(Pixel coordinate grounding data)

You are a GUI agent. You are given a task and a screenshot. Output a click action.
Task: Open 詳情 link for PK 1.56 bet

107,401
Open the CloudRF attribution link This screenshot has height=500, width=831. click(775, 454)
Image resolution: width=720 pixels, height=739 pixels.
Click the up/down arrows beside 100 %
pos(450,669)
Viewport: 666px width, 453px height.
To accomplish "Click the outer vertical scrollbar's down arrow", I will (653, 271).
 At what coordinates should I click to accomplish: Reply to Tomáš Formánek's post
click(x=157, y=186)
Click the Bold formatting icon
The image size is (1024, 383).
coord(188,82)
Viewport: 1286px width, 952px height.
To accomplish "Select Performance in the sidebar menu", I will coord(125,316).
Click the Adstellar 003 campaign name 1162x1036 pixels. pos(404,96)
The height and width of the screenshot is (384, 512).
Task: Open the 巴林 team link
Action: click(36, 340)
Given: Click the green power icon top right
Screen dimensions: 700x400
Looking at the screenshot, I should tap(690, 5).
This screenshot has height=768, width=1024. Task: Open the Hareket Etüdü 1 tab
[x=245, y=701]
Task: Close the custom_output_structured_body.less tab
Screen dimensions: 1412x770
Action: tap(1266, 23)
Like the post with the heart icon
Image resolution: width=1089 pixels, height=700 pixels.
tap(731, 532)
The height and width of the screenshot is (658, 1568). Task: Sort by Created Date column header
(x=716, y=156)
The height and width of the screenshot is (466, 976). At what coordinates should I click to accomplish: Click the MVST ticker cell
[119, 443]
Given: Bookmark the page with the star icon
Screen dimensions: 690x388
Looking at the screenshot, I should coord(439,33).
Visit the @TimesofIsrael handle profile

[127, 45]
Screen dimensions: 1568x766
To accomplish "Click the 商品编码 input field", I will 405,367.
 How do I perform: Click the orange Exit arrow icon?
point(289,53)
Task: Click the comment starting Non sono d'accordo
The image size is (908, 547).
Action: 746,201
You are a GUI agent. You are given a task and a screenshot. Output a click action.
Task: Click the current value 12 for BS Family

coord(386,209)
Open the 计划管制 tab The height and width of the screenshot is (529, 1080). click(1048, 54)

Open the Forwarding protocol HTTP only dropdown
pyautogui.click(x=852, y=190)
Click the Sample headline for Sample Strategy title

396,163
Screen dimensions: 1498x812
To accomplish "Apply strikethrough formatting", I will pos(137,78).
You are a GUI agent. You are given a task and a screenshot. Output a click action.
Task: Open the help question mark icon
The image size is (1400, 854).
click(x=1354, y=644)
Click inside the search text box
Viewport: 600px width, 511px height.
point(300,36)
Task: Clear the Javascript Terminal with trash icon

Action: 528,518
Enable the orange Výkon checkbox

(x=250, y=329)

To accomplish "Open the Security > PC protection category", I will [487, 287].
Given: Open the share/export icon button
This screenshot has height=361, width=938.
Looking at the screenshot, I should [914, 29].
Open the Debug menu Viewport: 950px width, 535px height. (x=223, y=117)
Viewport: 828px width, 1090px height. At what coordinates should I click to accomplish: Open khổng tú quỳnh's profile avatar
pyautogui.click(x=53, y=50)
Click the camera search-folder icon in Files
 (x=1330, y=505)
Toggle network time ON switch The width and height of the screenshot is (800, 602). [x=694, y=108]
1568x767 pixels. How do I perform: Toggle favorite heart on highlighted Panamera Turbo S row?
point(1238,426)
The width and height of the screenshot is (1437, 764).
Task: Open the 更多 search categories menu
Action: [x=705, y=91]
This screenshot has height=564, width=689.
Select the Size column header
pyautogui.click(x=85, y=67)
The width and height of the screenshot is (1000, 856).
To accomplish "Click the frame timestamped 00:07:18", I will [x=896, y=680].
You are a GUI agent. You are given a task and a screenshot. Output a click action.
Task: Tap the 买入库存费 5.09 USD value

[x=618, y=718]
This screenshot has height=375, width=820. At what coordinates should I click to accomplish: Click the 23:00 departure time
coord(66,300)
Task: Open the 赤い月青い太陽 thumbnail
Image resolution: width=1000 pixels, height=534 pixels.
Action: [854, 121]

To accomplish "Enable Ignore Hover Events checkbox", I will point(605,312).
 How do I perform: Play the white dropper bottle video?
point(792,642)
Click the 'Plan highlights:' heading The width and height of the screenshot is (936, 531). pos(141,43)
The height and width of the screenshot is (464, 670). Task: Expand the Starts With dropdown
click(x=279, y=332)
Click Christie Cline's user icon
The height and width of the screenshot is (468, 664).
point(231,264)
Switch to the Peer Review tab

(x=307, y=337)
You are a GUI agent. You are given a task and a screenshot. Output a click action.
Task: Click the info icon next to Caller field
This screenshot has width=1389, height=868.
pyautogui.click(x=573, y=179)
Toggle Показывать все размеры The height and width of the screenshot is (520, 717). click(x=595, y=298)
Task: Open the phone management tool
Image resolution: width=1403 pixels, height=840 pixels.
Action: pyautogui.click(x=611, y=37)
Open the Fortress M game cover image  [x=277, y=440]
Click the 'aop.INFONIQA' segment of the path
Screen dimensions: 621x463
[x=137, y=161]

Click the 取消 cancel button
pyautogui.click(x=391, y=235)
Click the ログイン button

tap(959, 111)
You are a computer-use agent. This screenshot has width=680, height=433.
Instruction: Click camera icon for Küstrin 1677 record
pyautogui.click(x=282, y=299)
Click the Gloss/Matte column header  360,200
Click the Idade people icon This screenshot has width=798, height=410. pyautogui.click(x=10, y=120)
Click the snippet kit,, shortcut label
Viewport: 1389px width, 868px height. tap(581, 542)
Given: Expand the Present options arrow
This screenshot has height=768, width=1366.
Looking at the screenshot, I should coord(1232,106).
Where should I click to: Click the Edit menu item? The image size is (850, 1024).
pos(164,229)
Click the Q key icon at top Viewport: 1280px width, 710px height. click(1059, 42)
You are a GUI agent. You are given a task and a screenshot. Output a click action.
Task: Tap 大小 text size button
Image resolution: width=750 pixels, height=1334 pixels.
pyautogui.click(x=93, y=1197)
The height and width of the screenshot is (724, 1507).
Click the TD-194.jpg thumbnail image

■ Work to complete ■
Write out the records in full, exactly as they appear above.

■ Answer below ■
You are a GUI agent. You are given a task and a screenshot. Output a click action.
Task: Open 詳情 link for PK 1.56 bet

107,401
Open the CloudRF attribution link This screenshot has height=500, width=831. click(775, 454)
Image resolution: width=720 pixels, height=739 pixels.
Click the up/down arrows beside 100 %
pos(450,669)
Viewport: 666px width, 453px height.
To accomplish "Click the outer vertical scrollbar's down arrow", I will (653, 271).
 At what coordinates should I click to accomplish: Reply to Tomáš Formánek's post
click(x=157, y=186)
Click the Bold formatting icon
The image size is (1024, 383).
coord(188,82)
Viewport: 1286px width, 952px height.
To accomplish "Select Performance in the sidebar menu", I will coord(125,316).
Click the Adstellar 003 campaign name 1162x1036 pixels. pos(404,96)
The height and width of the screenshot is (384, 512).
Task: Open the 巴林 team link
Action: click(36, 340)
Given: Click the green power icon top right
Screen dimensions: 700x400
Looking at the screenshot, I should tap(690, 5).
This screenshot has height=768, width=1024. Task: Open the Hareket Etüdü 1 tab
[x=245, y=701]
Task: Close the custom_output_structured_body.less tab
Screen dimensions: 1412x770
Action: tap(1266, 23)
Like the post with the heart icon
Image resolution: width=1089 pixels, height=700 pixels.
tap(731, 532)
The height and width of the screenshot is (658, 1568). Task: Sort by Created Date column header
(x=716, y=156)
The height and width of the screenshot is (466, 976). At what coordinates should I click to accomplish: Click the MVST ticker cell
[119, 443]
Given: Bookmark the page with the star icon
Screen dimensions: 690x388
Looking at the screenshot, I should coord(439,33).
Visit the @TimesofIsrael handle profile

[127, 45]
Screen dimensions: 1568x766
To accomplish "Click the 商品编码 input field", I will 405,367.
 How do I perform: Click the orange Exit arrow icon?
point(289,53)
Task: Click the comment starting Non sono d'accordo
The image size is (908, 547).
Action: 746,201
You are a GUI agent. You are given a task and a screenshot. Output a click action.
Task: Click the current value 12 for BS Family

coord(386,209)
Open the 计划管制 tab The height and width of the screenshot is (529, 1080). click(1048, 54)

Open the Forwarding protocol HTTP only dropdown
pyautogui.click(x=852, y=190)
Click the Sample headline for Sample Strategy title

396,163
Screen dimensions: 1498x812
To accomplish "Apply strikethrough formatting", I will pos(137,78).
You are a GUI agent. You are given a task and a screenshot. Output a click action.
Task: Open the help question mark icon
The image size is (1400, 854).
click(x=1354, y=644)
Click inside the search text box
Viewport: 600px width, 511px height.
point(300,36)
Task: Clear the Javascript Terminal with trash icon

Action: 528,518
Enable the orange Výkon checkbox

(x=250, y=329)

To accomplish "Open the Security > PC protection category", I will [487, 287].
Given: Open the share/export icon button
This screenshot has height=361, width=938.
Looking at the screenshot, I should [914, 29].
Open the Debug menu Viewport: 950px width, 535px height. (x=223, y=117)
Viewport: 828px width, 1090px height. At what coordinates should I click to accomplish: Open khổng tú quỳnh's profile avatar
pyautogui.click(x=53, y=50)
Click the camera search-folder icon in Files
 (x=1330, y=505)
Toggle network time ON switch The width and height of the screenshot is (800, 602). [x=694, y=108]
1568x767 pixels. How do I perform: Toggle favorite heart on highlighted Panamera Turbo S row?
point(1238,426)
The width and height of the screenshot is (1437, 764).
Task: Open the 更多 search categories menu
Action: [x=705, y=91]
This screenshot has height=564, width=689.
Select the Size column header
pyautogui.click(x=85, y=67)
The width and height of the screenshot is (1000, 856).
To accomplish "Click the frame timestamped 00:07:18", I will [x=896, y=680].
You are a GUI agent. You are given a task and a screenshot. Output a click action.
Task: Tap the 买入库存费 5.09 USD value

[x=618, y=718]
This screenshot has height=375, width=820. At what coordinates should I click to accomplish: Click the 23:00 departure time
coord(66,300)
Task: Open the 赤い月青い太陽 thumbnail
Image resolution: width=1000 pixels, height=534 pixels.
Action: [854, 121]

To accomplish "Enable Ignore Hover Events checkbox", I will point(605,312).
 How do I perform: Play the white dropper bottle video?
point(792,642)
Click the 'Plan highlights:' heading The width and height of the screenshot is (936, 531). pos(141,43)
The height and width of the screenshot is (464, 670). Task: Expand the Starts With dropdown
click(x=279, y=332)
Click Christie Cline's user icon
The height and width of the screenshot is (468, 664).
point(231,264)
Switch to the Peer Review tab

(x=307, y=337)
You are a GUI agent. You are given a task and a screenshot. Output a click action.
Task: Click the info icon next to Caller field
This screenshot has width=1389, height=868.
pyautogui.click(x=573, y=179)
Toggle Показывать все размеры The height and width of the screenshot is (520, 717). click(x=595, y=298)
Task: Open the phone management tool
Image resolution: width=1403 pixels, height=840 pixels.
Action: pyautogui.click(x=611, y=37)
Open the Fortress M game cover image  [x=277, y=440]
Click the 'aop.INFONIQA' segment of the path
Screen dimensions: 621x463
[x=137, y=161]

Click the 取消 cancel button
pyautogui.click(x=391, y=235)
Click the ログイン button

tap(959, 111)
You are a computer-use agent. This screenshot has width=680, height=433.
Instruction: Click camera icon for Küstrin 1677 record
pyautogui.click(x=282, y=299)
Click the Gloss/Matte column header  360,200
Click the Idade people icon This screenshot has width=798, height=410. pyautogui.click(x=10, y=120)
Click the snippet kit,, shortcut label
Viewport: 1389px width, 868px height. tap(581, 542)
Given: Expand the Present options arrow
This screenshot has height=768, width=1366.
Looking at the screenshot, I should coord(1232,106).
Where should I click to: Click the Edit menu item? The image size is (850, 1024).
pos(164,229)
Click the Q key icon at top Viewport: 1280px width, 710px height. click(1059, 42)
You are a GUI agent. You are given a task and a screenshot. Output a click action.
Task: Tap 大小 text size button
Image resolution: width=750 pixels, height=1334 pixels.
pyautogui.click(x=93, y=1197)
The height and width of the screenshot is (724, 1507).
Click the TD-194.jpg thumbnail image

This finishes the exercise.